Start of Passage shown

Selling Womanhood: The Medieval Conceptualization, Capitalization, and Concealment of Women's Bodies
In TWO Parts - Part TWO
This is the second part of a two-part essay, please be sure to read part one to fully understand the paradigms within:
Part Two
Concealment in Favor of Continuation
As women’s work became firmly affixed to the domestic sphere, so too did the reductive language identifying the economical labor they contributed. When once a woman would have been given full credit for baking the bread on your table—Old English bæcestre—by the early Modern period, that same woman would have been identified instead as the baker’s-wife. The woman who poured your ale in Anglo-Saxon England? A tæppestre. The woman who poured your beer in Early Modern England? An ale-wife.1 This progressive concealment of women’s labor achieved many nefarious outcomes that still impact us today, but perhaps most insidious of all is the convergence of the laws of the patriarchy-contrived Market with the laws of Human Nature.2
Any historian writing of Medieval women will tell you they’ve read some rendition of the following line a heartbreaking amount of times: not much is known about her.
She has been lost to us.
Evidence of her life is scant.
The consumption of women’s labor into gender identity allowed the labor performed—regardless of how demanding it may have been—to be framed as duty provided rather than labor prescribed. Women such as Yolande of Aragon and Isabelle Duchess of Burgundy, who were integral to the shifting power dynamics of medieval England and France in the 15th century, are known to us because of the privileges afforded to them through both class and gender performance, however, a measly handful of biographies each remind us the implied insignificance of the role women played in the grander scheme of culture-shaping events.
Outside of the privileged few, most women are lost to us because as patriarchy progressed, women were pressed further into gendered servitude deemed unworthy of note by the very same patriarchs recording history. Layers of feminine influence washed from patriarchal annals allow the stories of brutal domination to be positioned as the natural unfolding of human development instead of the intentional outcome of violent hierarchies. We need not look far to witness this very same devastation and framing today.
I don’t believe it too generous to say that without the support of Yolande of Aragon, Charles VII of France would have been unable to resist, and ultimately rout the English to bring about a long-desired end to The Hundred Years War. Of course, as any event in history, it is far more nuanced than that with endless contributing factors, but for a moment let us witness Yolande’s labor.
Afforded unearned privileges at birth, class constructs of the time dictated that the daughter of kings and queens would marry well. In her socially dependent position of Duchess of Anjou, this meant the actions she undertook to further her country’s sovereignty were often framed as duties conducted as expected. In reality? These moments should have been heavily recorded to witness a deviation from the assumed and implied gender norms of the time, but an influence such as Yolande’s would not serve the framework of male supremacy and the biases they wished to enforce.
Yolande’s intelligence and forward thinking can easily be read into the historical space that is allotted to her. Young Charles—like many young men steeped in privilege yet denied divine patriarchal power—exhibited a tendency to react without reflection, often ostracizing vital members of the nobility whose support was necessary to his cause.

End of Passage shown
Start of Available data

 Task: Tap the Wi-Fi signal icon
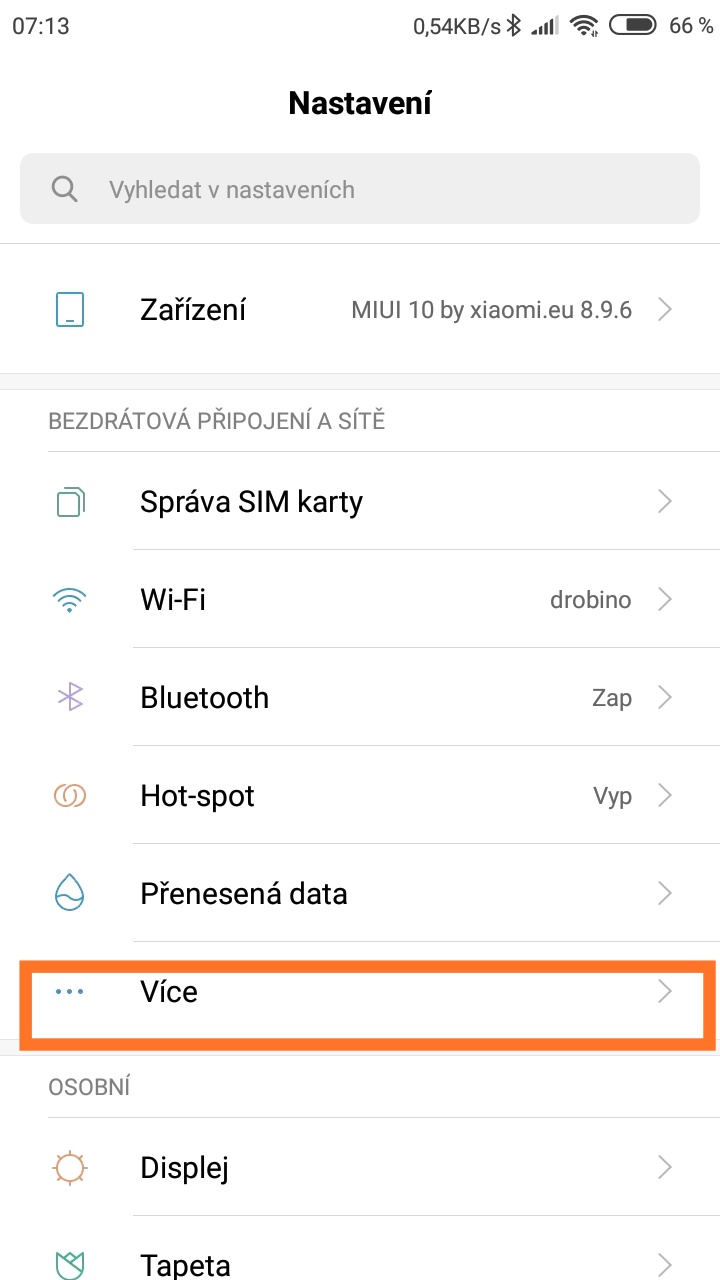(70, 600)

End of Available data

§ Activity list:
1) Rewrite the part of the essay on medieval women that begins at the words "She has been" and stops after "of culture-shaping events.", putting "sparse" in place of "scant".
2) Answer these questions from the essay on medieval women:
(a) What Old English word names a woman who baked bread?
(b) Which war does the essay say Charles VII brought to an end?
(c) What title did Yolande of Aragon hold, according to the essay?

§ Answers below:
1)
She has been lost to us.
Evidence of her life is sparse.
The consumption of women’s labor into gender identity allowed the labor performed—regardless of how demanding it may have been—to be framed as duty provided rather than labor prescribed. Women such as Yolande of Aragon and Isabelle Duchess of Burgundy, who were integral to the shifting power dynamics of medieval England and France in the 15th century, are known to us because of the privileges afforded to them through both class and gender performance, however, a measly handful of biographies each remind us the implied insignificance of the role women played in the grander scheme of culture-shaping events.

2)
(a) Bæcestre.
(b) The Hundred Years War.
(c) Duchess of Anjou.